--- Given problem ---
Change every occurrence of "GUI agent" to "interface agent" across all the entries below, and reproduce them with no other edits.

** start of Records supplied **

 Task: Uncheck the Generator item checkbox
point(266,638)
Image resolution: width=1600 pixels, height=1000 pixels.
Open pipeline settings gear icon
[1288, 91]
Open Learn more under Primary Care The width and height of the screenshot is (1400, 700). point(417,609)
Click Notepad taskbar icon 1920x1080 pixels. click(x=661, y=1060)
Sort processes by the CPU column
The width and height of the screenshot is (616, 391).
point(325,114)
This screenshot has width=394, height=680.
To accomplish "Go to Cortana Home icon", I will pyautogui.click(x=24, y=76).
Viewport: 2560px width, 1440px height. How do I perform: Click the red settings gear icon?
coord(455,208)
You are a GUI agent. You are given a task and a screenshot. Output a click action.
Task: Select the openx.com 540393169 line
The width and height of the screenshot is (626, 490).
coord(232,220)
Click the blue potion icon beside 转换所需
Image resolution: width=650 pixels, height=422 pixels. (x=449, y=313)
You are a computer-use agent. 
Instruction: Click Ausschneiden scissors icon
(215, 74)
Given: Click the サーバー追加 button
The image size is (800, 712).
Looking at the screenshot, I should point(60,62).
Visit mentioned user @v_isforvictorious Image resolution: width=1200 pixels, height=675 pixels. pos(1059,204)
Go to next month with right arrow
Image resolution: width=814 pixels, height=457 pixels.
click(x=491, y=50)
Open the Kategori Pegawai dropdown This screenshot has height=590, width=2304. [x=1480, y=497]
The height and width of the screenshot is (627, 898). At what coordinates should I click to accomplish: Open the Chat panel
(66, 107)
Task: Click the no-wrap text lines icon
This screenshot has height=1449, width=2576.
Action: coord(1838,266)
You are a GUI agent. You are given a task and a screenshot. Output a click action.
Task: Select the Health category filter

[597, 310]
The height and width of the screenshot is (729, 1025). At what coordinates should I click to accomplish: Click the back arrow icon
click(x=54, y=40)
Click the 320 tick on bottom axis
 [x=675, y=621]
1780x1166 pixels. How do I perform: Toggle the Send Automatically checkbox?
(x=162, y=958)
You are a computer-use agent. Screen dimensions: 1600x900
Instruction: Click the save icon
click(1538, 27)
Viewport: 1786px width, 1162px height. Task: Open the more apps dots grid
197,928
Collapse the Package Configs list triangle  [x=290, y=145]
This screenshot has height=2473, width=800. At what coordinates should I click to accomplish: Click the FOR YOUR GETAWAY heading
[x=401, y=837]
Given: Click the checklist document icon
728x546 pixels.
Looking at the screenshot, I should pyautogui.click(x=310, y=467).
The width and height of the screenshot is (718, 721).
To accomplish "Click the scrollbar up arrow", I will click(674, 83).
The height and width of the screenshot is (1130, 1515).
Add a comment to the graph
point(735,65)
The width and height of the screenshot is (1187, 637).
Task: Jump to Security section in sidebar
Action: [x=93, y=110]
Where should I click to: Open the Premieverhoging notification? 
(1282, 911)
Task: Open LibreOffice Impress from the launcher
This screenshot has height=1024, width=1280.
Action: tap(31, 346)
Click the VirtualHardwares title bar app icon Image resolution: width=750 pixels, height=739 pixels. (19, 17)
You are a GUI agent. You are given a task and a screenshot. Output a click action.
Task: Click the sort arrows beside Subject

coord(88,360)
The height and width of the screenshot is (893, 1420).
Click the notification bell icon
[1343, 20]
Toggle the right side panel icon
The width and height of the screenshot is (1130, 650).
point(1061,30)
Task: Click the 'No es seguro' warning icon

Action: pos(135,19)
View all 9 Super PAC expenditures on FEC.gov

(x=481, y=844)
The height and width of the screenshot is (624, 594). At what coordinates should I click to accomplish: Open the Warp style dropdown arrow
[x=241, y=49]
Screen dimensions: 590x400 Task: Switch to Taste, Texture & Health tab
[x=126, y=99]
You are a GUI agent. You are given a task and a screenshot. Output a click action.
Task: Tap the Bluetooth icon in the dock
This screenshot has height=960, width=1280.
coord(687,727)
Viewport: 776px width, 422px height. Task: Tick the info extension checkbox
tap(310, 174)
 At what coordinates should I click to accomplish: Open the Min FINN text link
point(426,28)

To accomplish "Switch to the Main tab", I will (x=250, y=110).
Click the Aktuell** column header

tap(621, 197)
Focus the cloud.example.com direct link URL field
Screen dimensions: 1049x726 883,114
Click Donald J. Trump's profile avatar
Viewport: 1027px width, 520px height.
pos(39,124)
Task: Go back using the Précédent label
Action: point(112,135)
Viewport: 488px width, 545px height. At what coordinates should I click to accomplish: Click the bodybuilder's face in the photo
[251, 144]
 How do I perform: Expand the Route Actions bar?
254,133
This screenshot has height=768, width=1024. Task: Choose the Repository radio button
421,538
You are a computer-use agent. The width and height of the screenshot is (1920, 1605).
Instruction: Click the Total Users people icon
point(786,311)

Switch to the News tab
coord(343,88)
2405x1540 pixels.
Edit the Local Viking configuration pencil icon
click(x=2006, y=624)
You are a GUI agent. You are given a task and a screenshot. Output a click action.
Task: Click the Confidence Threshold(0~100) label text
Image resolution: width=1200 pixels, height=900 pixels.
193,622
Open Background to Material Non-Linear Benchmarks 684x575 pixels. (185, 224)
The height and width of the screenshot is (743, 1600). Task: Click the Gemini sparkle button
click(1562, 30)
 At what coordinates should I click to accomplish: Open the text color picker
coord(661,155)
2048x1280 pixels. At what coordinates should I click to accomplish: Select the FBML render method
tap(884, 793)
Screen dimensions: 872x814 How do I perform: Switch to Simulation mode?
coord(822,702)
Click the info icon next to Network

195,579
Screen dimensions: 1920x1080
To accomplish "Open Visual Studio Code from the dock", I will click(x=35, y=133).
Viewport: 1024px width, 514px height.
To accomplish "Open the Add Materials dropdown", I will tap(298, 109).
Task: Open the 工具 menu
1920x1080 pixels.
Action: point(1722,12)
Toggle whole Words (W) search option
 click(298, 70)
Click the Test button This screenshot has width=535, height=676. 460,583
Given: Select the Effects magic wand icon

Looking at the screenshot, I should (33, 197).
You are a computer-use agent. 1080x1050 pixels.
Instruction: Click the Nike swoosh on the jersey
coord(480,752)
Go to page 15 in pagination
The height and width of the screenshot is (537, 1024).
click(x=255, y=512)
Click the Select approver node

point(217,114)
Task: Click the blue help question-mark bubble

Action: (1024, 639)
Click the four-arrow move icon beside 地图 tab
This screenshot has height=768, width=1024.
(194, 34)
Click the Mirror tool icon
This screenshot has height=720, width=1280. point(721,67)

** end of Records supplied **

--- Written solution ---
 Task: Uncheck the Generator item checkbox
point(266,638)
Image resolution: width=1600 pixels, height=1000 pixels.
Open pipeline settings gear icon
[1288, 91]
Open Learn more under Primary Care The width and height of the screenshot is (1400, 700). point(417,609)
Click Notepad taskbar icon 1920x1080 pixels. click(x=661, y=1060)
Sort processes by the CPU column
The width and height of the screenshot is (616, 391).
point(325,114)
This screenshot has width=394, height=680.
To accomplish "Go to Cortana Home icon", I will pyautogui.click(x=24, y=76).
Viewport: 2560px width, 1440px height. How do I perform: Click the red settings gear icon?
coord(455,208)
You are a interface agent. You are given a task and a screenshot. Output a click action.
Task: Select the openx.com 540393169 line
The width and height of the screenshot is (626, 490).
coord(232,220)
Click the blue potion icon beside 转换所需
Image resolution: width=650 pixels, height=422 pixels. (x=449, y=313)
You are a computer-use agent. 
Instruction: Click Ausschneiden scissors icon
(215, 74)
Given: Click the サーバー追加 button
The image size is (800, 712).
Looking at the screenshot, I should point(60,62).
Visit mentioned user @v_isforvictorious Image resolution: width=1200 pixels, height=675 pixels. pos(1059,204)
Go to next month with right arrow
Image resolution: width=814 pixels, height=457 pixels.
click(x=491, y=50)
Open the Kategori Pegawai dropdown This screenshot has height=590, width=2304. [x=1480, y=497]
The height and width of the screenshot is (627, 898). At what coordinates should I click to accomplish: Open the Chat panel
(66, 107)
Task: Click the no-wrap text lines icon
This screenshot has height=1449, width=2576.
Action: coord(1838,266)
You are a interface agent. You are given a task and a screenshot. Output a click action.
Task: Select the Health category filter

[597, 310]
The height and width of the screenshot is (729, 1025). At what coordinates should I click to accomplish: Click the back arrow icon
click(x=54, y=40)
Click the 320 tick on bottom axis
 [x=675, y=621]
1780x1166 pixels. How do I perform: Toggle the Send Automatically checkbox?
(x=162, y=958)
You are a computer-use agent. Screen dimensions: 1600x900
Instruction: Click the save icon
click(1538, 27)
Viewport: 1786px width, 1162px height. Task: Open the more apps dots grid
197,928
Collapse the Package Configs list triangle  [x=290, y=145]
This screenshot has height=2473, width=800. At what coordinates should I click to accomplish: Click the FOR YOUR GETAWAY heading
[x=401, y=837]
Given: Click the checklist document icon
728x546 pixels.
Looking at the screenshot, I should pyautogui.click(x=310, y=467).
The width and height of the screenshot is (718, 721).
To accomplish "Click the scrollbar up arrow", I will click(674, 83).
The height and width of the screenshot is (1130, 1515).
Add a comment to the graph
point(735,65)
The width and height of the screenshot is (1187, 637).
Task: Jump to Security section in sidebar
Action: [x=93, y=110]
Where should I click to: Open the Premieverhoging notification? 
(1282, 911)
Task: Open LibreOffice Impress from the launcher
This screenshot has height=1024, width=1280.
Action: tap(31, 346)
Click the VirtualHardwares title bar app icon Image resolution: width=750 pixels, height=739 pixels. (19, 17)
You are a interface agent. You are given a task and a screenshot. Output a click action.
Task: Click the sort arrows beside Subject

coord(88,360)
The height and width of the screenshot is (893, 1420).
Click the notification bell icon
[1343, 20]
Toggle the right side panel icon
The width and height of the screenshot is (1130, 650).
point(1061,30)
Task: Click the 'No es seguro' warning icon

Action: pos(135,19)
View all 9 Super PAC expenditures on FEC.gov

(x=481, y=844)
The height and width of the screenshot is (624, 594). At what coordinates should I click to accomplish: Open the Warp style dropdown arrow
[x=241, y=49]
Screen dimensions: 590x400 Task: Switch to Taste, Texture & Health tab
[x=126, y=99]
You are a interface agent. You are given a task and a screenshot. Output a click action.
Task: Tap the Bluetooth icon in the dock
This screenshot has height=960, width=1280.
coord(687,727)
Viewport: 776px width, 422px height. Task: Tick the info extension checkbox
tap(310, 174)
 At what coordinates should I click to accomplish: Open the Min FINN text link
point(426,28)

To accomplish "Switch to the Main tab", I will (x=250, y=110).
Click the Aktuell** column header

tap(621, 197)
Focus the cloud.example.com direct link URL field
Screen dimensions: 1049x726 883,114
Click Donald J. Trump's profile avatar
Viewport: 1027px width, 520px height.
pos(39,124)
Task: Go back using the Précédent label
Action: point(112,135)
Viewport: 488px width, 545px height. At what coordinates should I click to accomplish: Click the bodybuilder's face in the photo
[251, 144]
 How do I perform: Expand the Route Actions bar?
254,133
This screenshot has height=768, width=1024. Task: Choose the Repository radio button
421,538
You are a computer-use agent. The width and height of the screenshot is (1920, 1605).
Instruction: Click the Total Users people icon
point(786,311)

Switch to the News tab
coord(343,88)
2405x1540 pixels.
Edit the Local Viking configuration pencil icon
click(x=2006, y=624)
You are a interface agent. You are given a task and a screenshot. Output a click action.
Task: Click the Confidence Threshold(0~100) label text
Image resolution: width=1200 pixels, height=900 pixels.
193,622
Open Background to Material Non-Linear Benchmarks 684x575 pixels. (185, 224)
The height and width of the screenshot is (743, 1600). Task: Click the Gemini sparkle button
click(1562, 30)
 At what coordinates should I click to accomplish: Open the text color picker
coord(661,155)
2048x1280 pixels. At what coordinates should I click to accomplish: Select the FBML render method
tap(884, 793)
Screen dimensions: 872x814 How do I perform: Switch to Simulation mode?
coord(822,702)
Click the info icon next to Network

195,579
Screen dimensions: 1920x1080
To accomplish "Open Visual Studio Code from the dock", I will click(x=35, y=133).
Viewport: 1024px width, 514px height.
To accomplish "Open the Add Materials dropdown", I will tap(298, 109).
Task: Open the 工具 menu
1920x1080 pixels.
Action: point(1722,12)
Toggle whole Words (W) search option
 click(298, 70)
Click the Test button This screenshot has width=535, height=676. 460,583
Given: Select the Effects magic wand icon

Looking at the screenshot, I should (33, 197).
You are a computer-use agent. 1080x1050 pixels.
Instruction: Click the Nike swoosh on the jersey
coord(480,752)
Go to page 15 in pagination
The height and width of the screenshot is (537, 1024).
click(x=255, y=512)
Click the Select approver node

point(217,114)
Task: Click the blue help question-mark bubble

Action: (1024, 639)
Click the four-arrow move icon beside 地图 tab
This screenshot has height=768, width=1024.
(194, 34)
Click the Mirror tool icon
This screenshot has height=720, width=1280. point(721,67)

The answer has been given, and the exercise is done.